I read its reviews and all of them were positive.... and our beloved Digit also gave Extreme4 best value award ( which is younger sibling of Extreme6).


----------



## sumonpathak (Aug 3, 2012)

sadly none of them investigated into the horrible llc 
however to each his own....


----------



## mandarpalshikar (Aug 3, 2012)

sumonpathak said:


> sadly none of them investigated into the *horrible llc *
> however to each his own....



Please explain  or give me some links where I can investigate...  I read in some forums that ASRock lies about their Digital VRM where as its actually analog one.  But really not sure about that but have to trust ASRock if they claim it is digital.


----------



## sumonpathak (Aug 3, 2012)

^^well...from my personal testing of these two boards i have seen the Extreme 4 has a tendency of setting the cpu vcore a bit higher than instructed...the issue was same in the Extreme 6..since ivy or sandy is extremely sensitive(what do u expect from chips with that kind of name ) i always suggest people to stay away form boards having llc issues...as it outs the chip in danger...
well..Asrock do have some issues about furnishing proper information
[H]ard|Forum - View Single Post - Best Z77 mATX board? Overclocking in mind.


----------



## mandarpalshikar (Aug 3, 2012)

Alright... so I'll need to keep myself away from tampering with voltages while OCing processor or RAM   ... thx for heads up.


----------



## sumonpathak (Aug 3, 2012)

^^u CANNOT oc without "tampering" with the voltages...cancel the order if ya can


----------



## mandarpalshikar (Aug 3, 2012)

sumonpathak said:


> ^^u CANNOT oc without "tampering" with the voltages...*cancel the order if ya can*




 Already too late... shipment on the way. Anyways wont be using this board as primary one... will use my old i3-2100 on this 
 I just love my Maximus V Gene....


----------



## ashis_lakra (Aug 3, 2012)

How 'bout this for 55o ti? 

A12 High Performance Cooling Fan for PC Video Card - Yellow + Black (DC 12V) - Worldwide Free Shipping - DX


----------



## mandarpalshikar (Aug 7, 2012)

Thx guys for important insights and product recommendations. I've decided not to purchase VGA cooler as they are costing more than half the cost of 550ti itself. I've got my ASRock Z77 Extreme 6 in my hand now and have build the rig. There is space of 1 full slot in between my two 550ti's now and hence the temp of the upper card has gone down by almost 10 degrees now. They run at 35 degrees at idle and rich maximum of 70 degrees on full load.
I'll save the money to purchase nvidia 600 series or amd HD 7000 series when prices drop down. As of now I dont have any worries as all games run at ultra settings on my rig giving 50 to 60 FPS in Skyrim / DeusX / BF3 and around 30 to 40 FPS in Unigine Heaven.
Once again thx you all for your suggestions.


----------



## d6bmg (Aug 7, 2012)

mandarpalshikar said:


> and around 30 to 40 FPS in Unigine Heaven.

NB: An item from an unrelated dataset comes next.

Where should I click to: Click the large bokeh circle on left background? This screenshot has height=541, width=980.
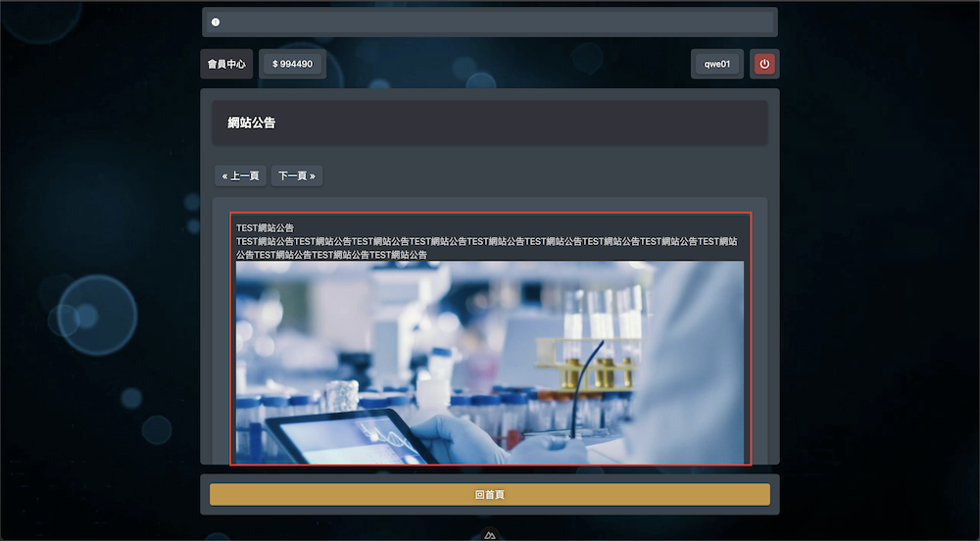[x=95, y=314]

One piece of suggestion: Unless the ambient of your room is 20C, don't run Unigine heaven. It have the capability to burn GPU out. If that happens you will lose warranty instantly.


----------



## mandarpalshikar (Aug 7, 2012)

d6bmg said:


> One piece of suggestion: *Unless the ambient of your room is 20C*, don't run Unigine heaven. It have the capability to burn GPU out. If that happens you will lose warranty instantly.



Yes... will take care...will run the full Unigine benchmark only when i switch on the AC and put on low temp in my room. thx.


----------



## d6bmg (Aug 8, 2012)

^^ Instead use 3D mark for the purpose of benchmarking your GPU. Any version will be good. Avoid using Unigine heaven altogether, if you can.


----------



## topgear (Aug 8, 2012)

d6bmg said:


> One piece of suggestion: Unless the ambient of your room is 20C, don't run Unigine heaven. It have the capability to burn GPU out. If that happens you will lose warranty instantly.



I've run unigine Heaven ( version 2.5 and 3.0 ) many times ( even for continuously for an hour ) and this won't do any harm to the gpu  but one should not play with Kombuster/Furmak though.


----------